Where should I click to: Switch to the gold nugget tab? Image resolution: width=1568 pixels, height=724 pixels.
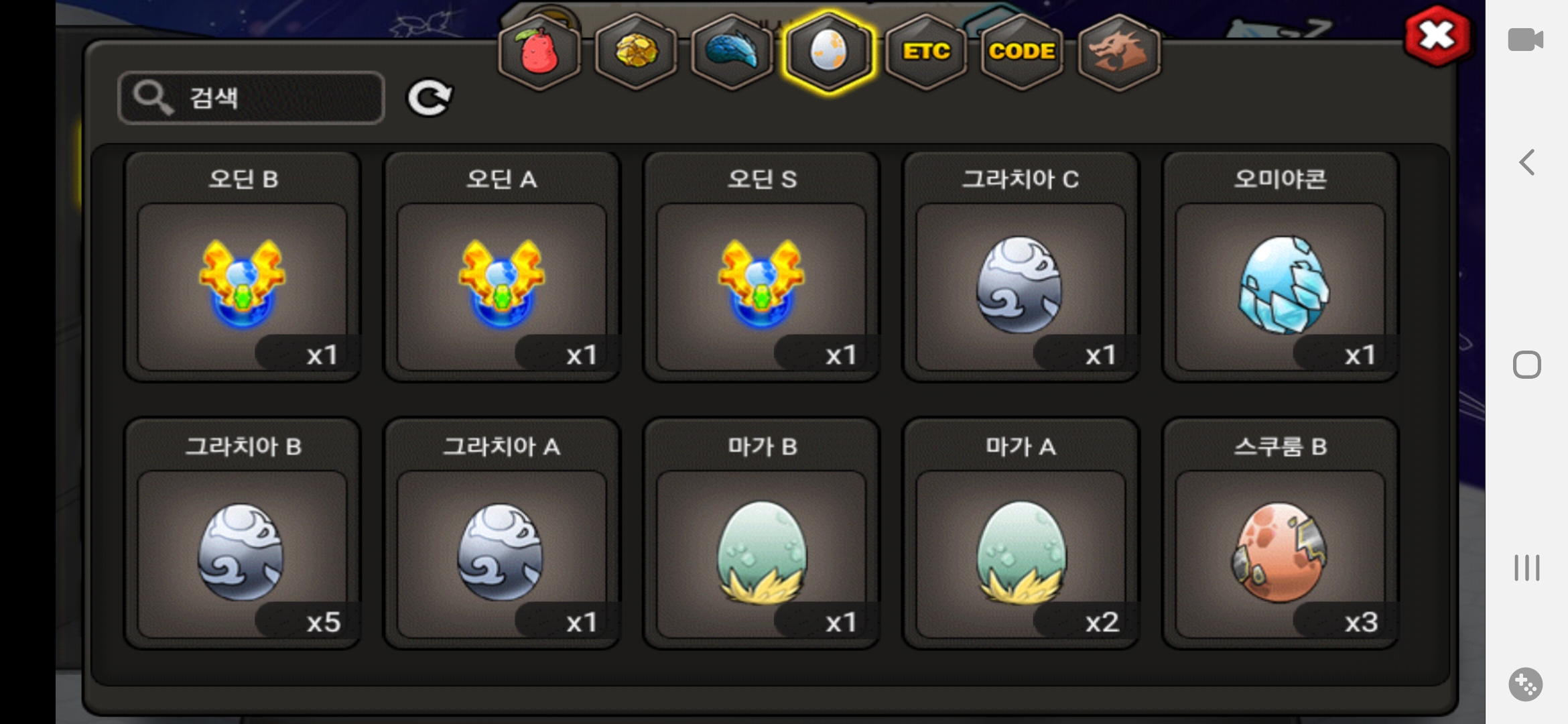pyautogui.click(x=635, y=52)
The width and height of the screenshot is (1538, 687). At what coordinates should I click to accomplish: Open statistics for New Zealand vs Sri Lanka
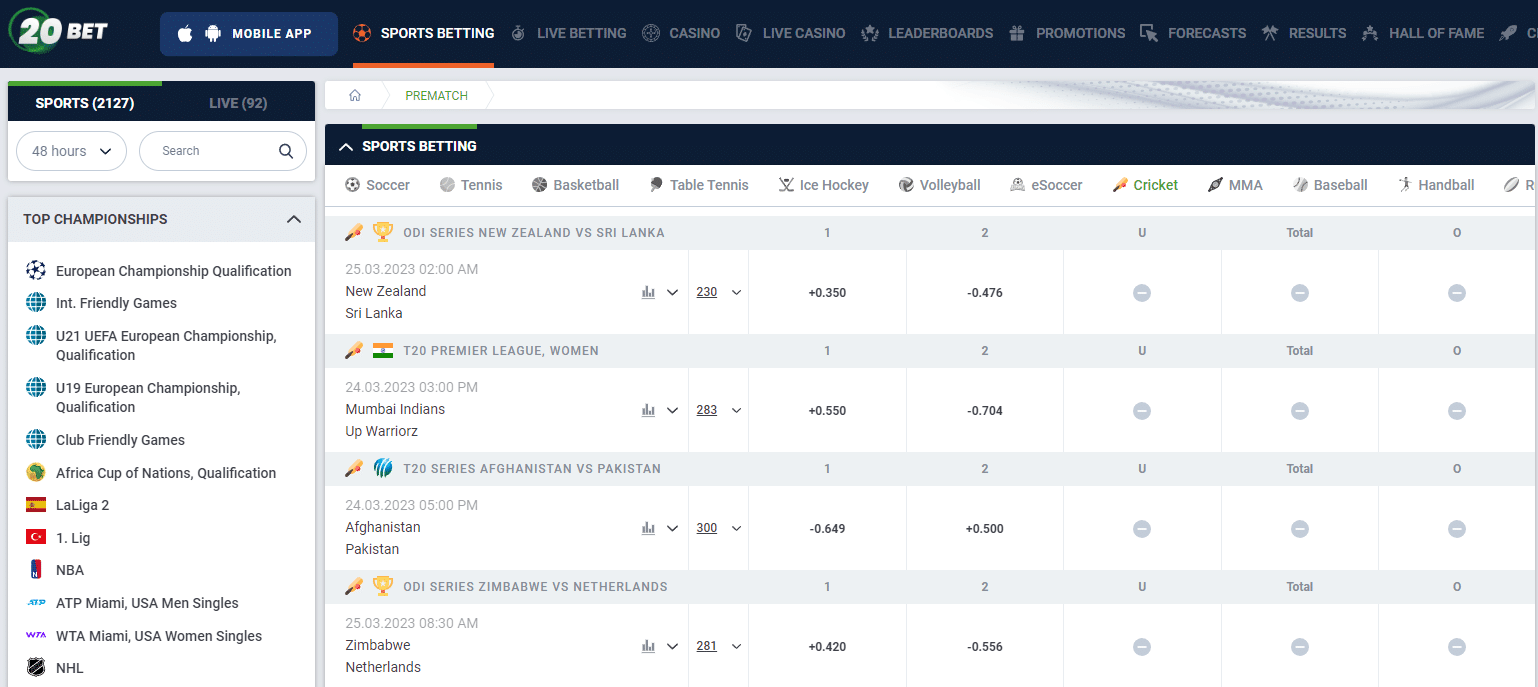(647, 291)
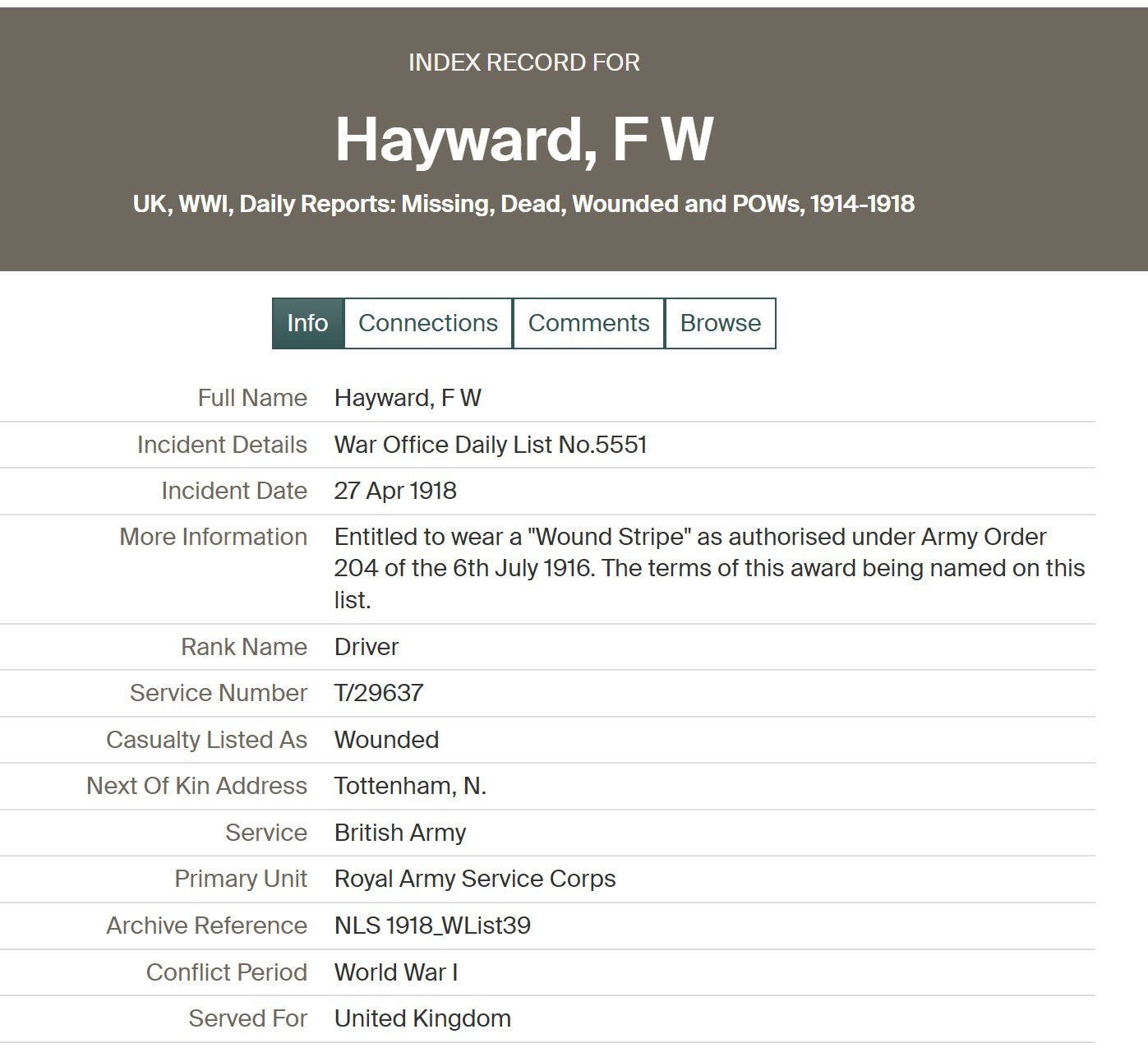Open the Comments tab

pyautogui.click(x=588, y=323)
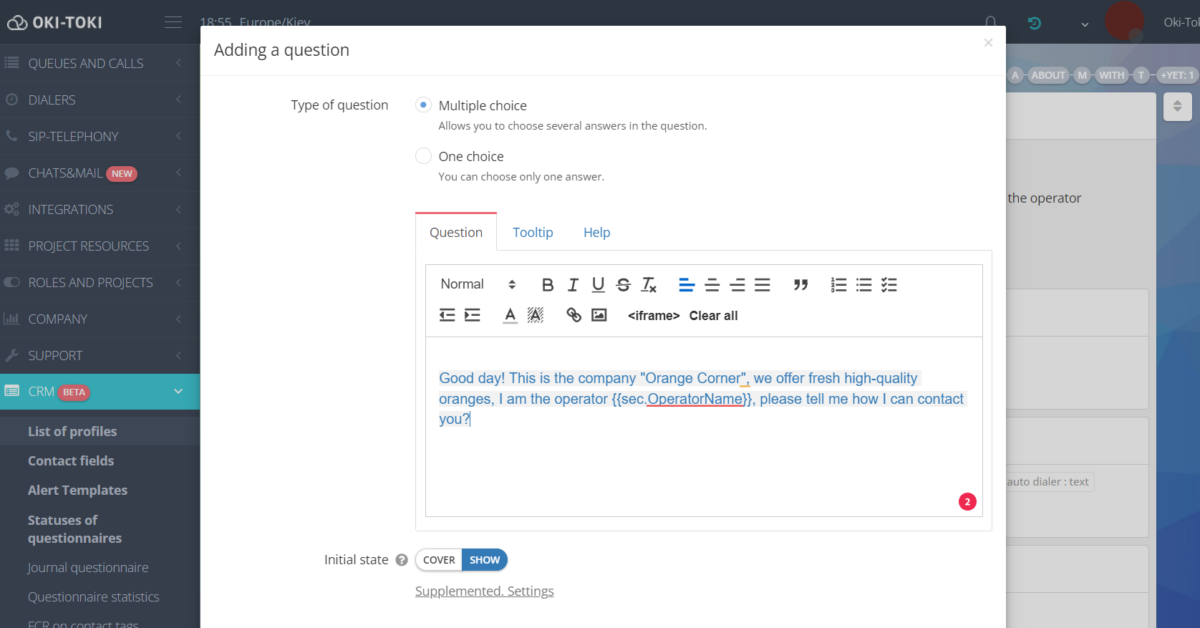Select the Multiple choice question type

(422, 104)
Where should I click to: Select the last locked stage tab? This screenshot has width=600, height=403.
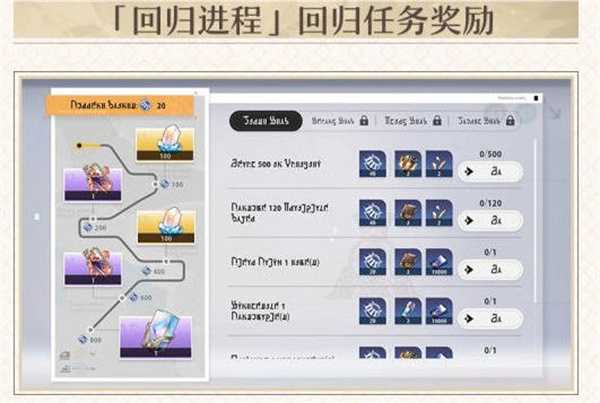click(486, 121)
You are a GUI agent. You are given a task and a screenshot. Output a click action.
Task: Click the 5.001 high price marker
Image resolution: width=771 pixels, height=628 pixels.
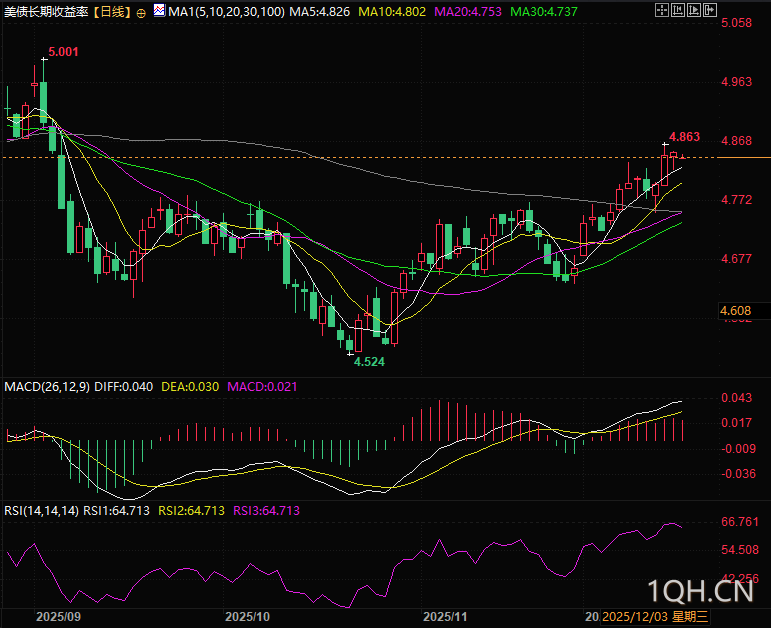click(x=62, y=52)
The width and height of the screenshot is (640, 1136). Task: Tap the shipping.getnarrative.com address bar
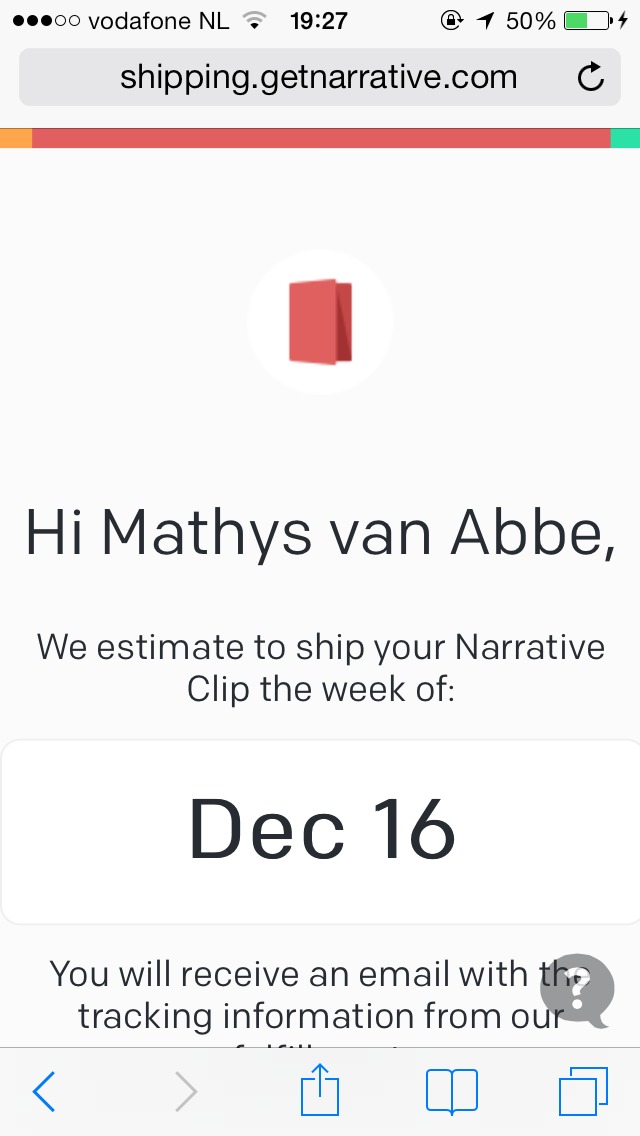(x=318, y=77)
★ ★ ★
All lines from the one containing "Where should I click to: Select" to the end of the entries should appear in the output exactly as written, with no pictures.

Where should I click to: Select the last locked stage tab? This screenshot has width=600, height=403.
click(486, 121)
You are a GUI agent. You are given a task and a screenshot. Output a click action.
Task: Click the 5.001 high price marker
Image resolution: width=771 pixels, height=628 pixels.
click(x=62, y=52)
The width and height of the screenshot is (640, 1136). Task: Tap the shipping.getnarrative.com address bar
(x=318, y=77)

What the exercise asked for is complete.